Yeah, maybe. I see most writers as subs, you know?
In the book, I call Coleridge’s fragment-poem the best imaginable because it suggests a poem so good it could never exist. Pasolini’s Decameron suggests that dreaming is better than any art we can produce. So I’m not the first to make this point. The artist executes their vision as best they can, but what is the result but an artifact of failure? A good piece of art is maybe one that comes close, but I don’t know if we ever get there. If I execute a perfect book that 100% conveys my vision… sounds great, but how to do that? Imagination, ideas, the ethereal shit in our heads is more gorgeous than what we write, right? Maybe the great books are the ones that feel fully realized, but I’ve read about people like Joyce revising up to the last possible second before publication. Kiese Laymon bought the rights to his books back so he could revise them. He has his reasons, but I think most of us, if we see old work, understand that we could do it better, get it closer to what we envisioned. Once it’s published, it’s done.
I’ve tried in this book to make friends with failure, not because I’m giving up so much as failure isn’t the worst goal there is, depending on how we define failure. If we see it as a damn good effort that gets close without hitting the mark, which is probably impossible, then isn’t failure a fine option?
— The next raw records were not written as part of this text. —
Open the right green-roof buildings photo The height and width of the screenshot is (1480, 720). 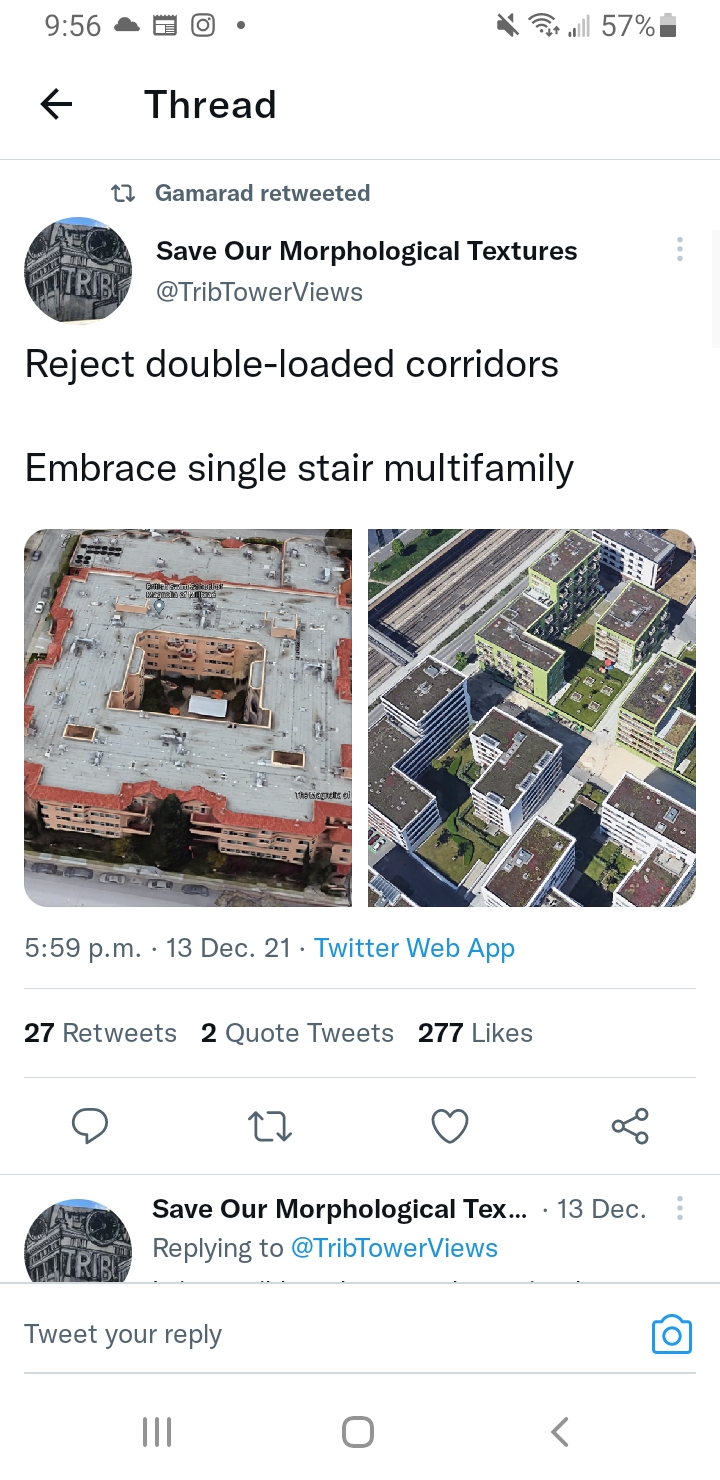tap(532, 718)
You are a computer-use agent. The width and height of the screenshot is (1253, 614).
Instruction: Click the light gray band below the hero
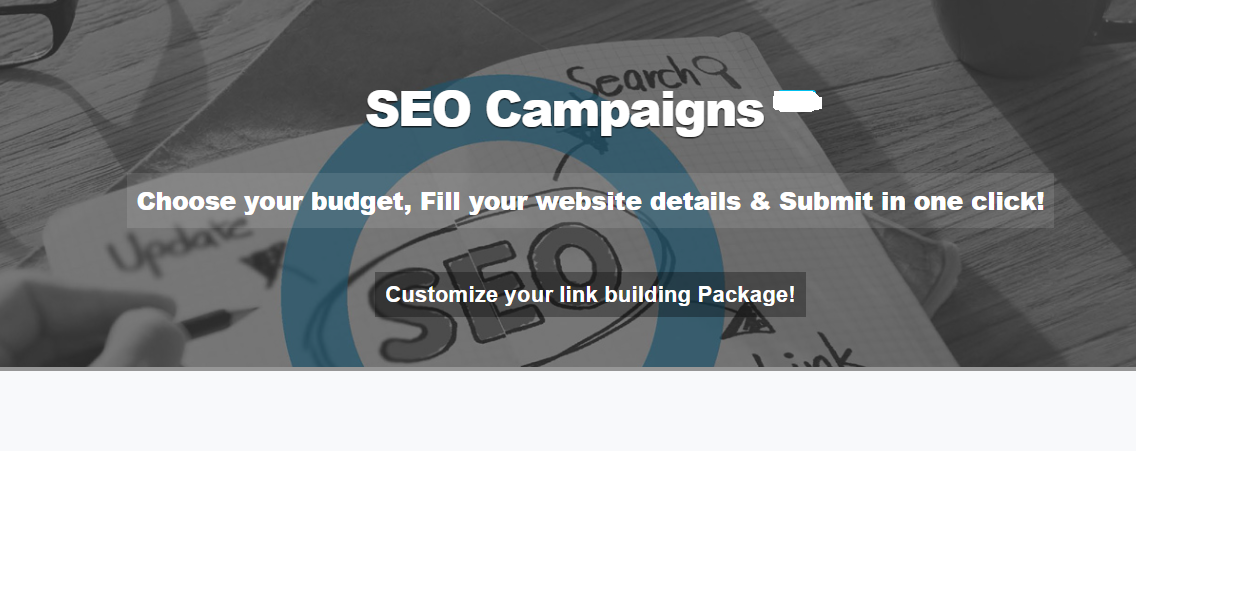567,411
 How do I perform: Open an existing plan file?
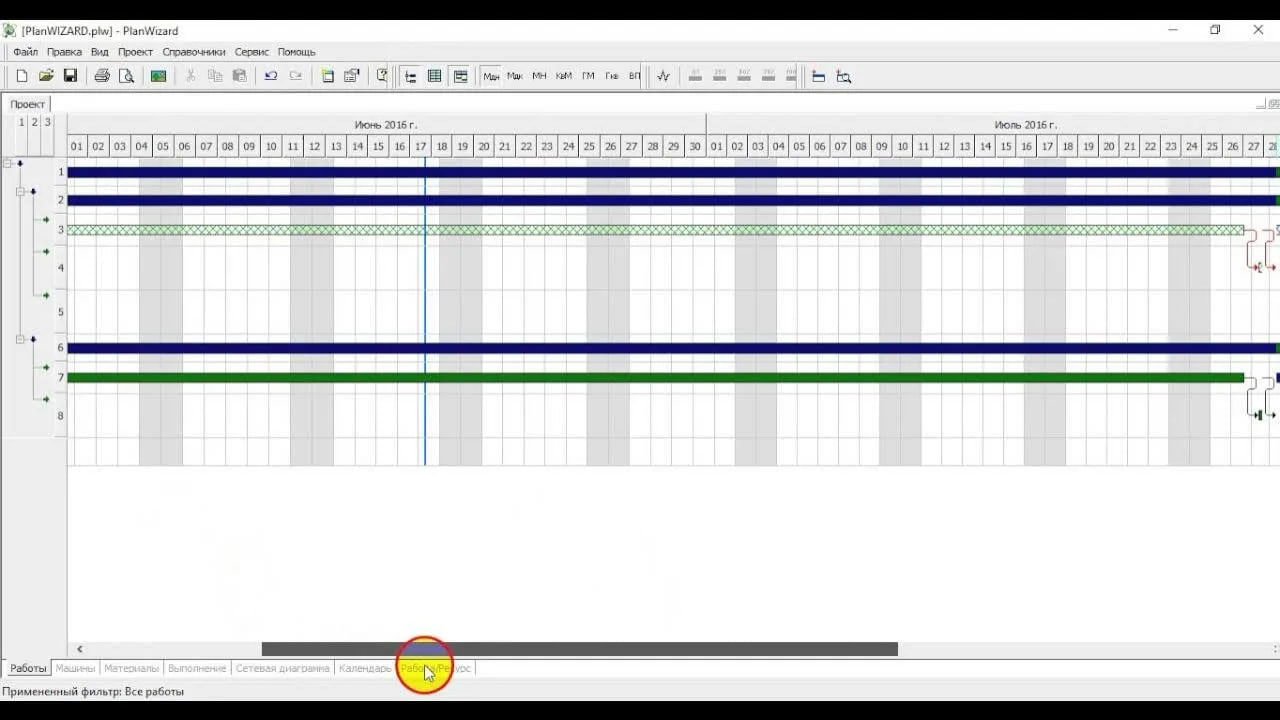(x=46, y=75)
Isn’t that what makes us human? Maybe AI will make perfect art. Sounds dull, no? Maybe there are artists out there who execute their visions perfectly in whatever medium they work in, but I’ve not met them. I’m sure I wouldn’t like them.
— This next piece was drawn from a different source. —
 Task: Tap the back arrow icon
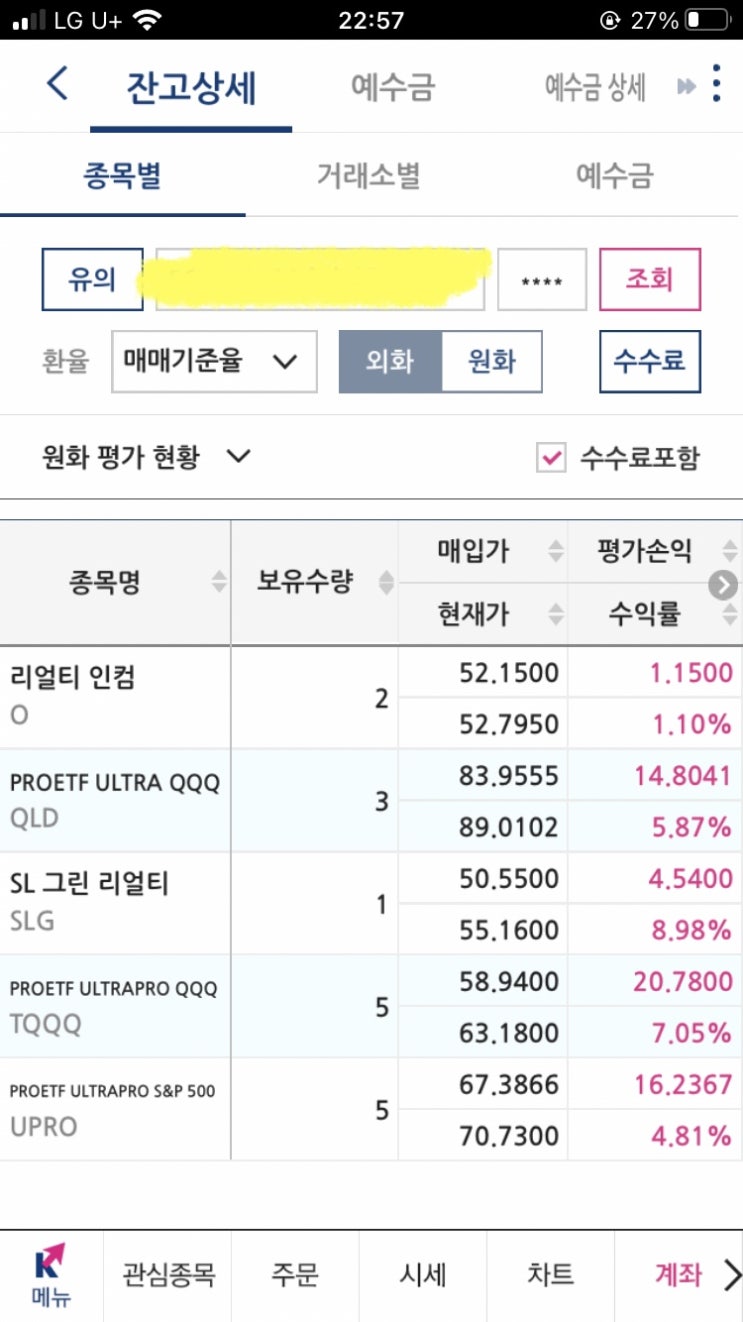click(x=57, y=84)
Samuel Beckett, or at least his famous quote: “Ever tried. Ever failed. No matter. Try again. Fail again. Fail better” acts as a sort of lodestar for your book. How do you interpret these lines, and what do you think Beckett would say about the particular ways his words have been misappropriated?
Sam (as I like to call him) was pretty enigmatic, so I wonder if he’d say much about how he’s been used as corporate/tech bro inspiration. Then again, he was quick to assert his authority over stagings of his plays that deviated from his directions, so maybe he’d be a dick about this.
I thought the point of Worstward Ho was to strive for a better failure in the sense of a more catastrophic one, but I admit I’m more a Sam fan than a Beckettian scholar. I’ve read his books and some critical texts, so I have the autodidact’s understanding, but maybe my interpretation is dead wrong. Still, seeing “Fail better” as a bad motivational slogan bugs me. I won’t insist everyone reside within my particular interpretive community, and I would never take someone’s joy, god, or inspiration from them, but I don’t love the Instagram use of “Fail better.” It’s too much like Reagan using “Born in the USA” in his campaign without bothering to read the damn lyrics.
I’ll say that the idea of embracing failure as a way of centering oneself within chaos and inevitable entropy feels cheerier than empty affirmations and inspirational claptrap. I’m an absurdist at heart. We find more positivity confronting the void than people who insist that the universe has divine order and that everything happens for a reason. That’s sort of what my book is about. We make our own realities a lot of the time, and we sow the seeds of our failures. But we endure regardless, even though we know we’re fucked.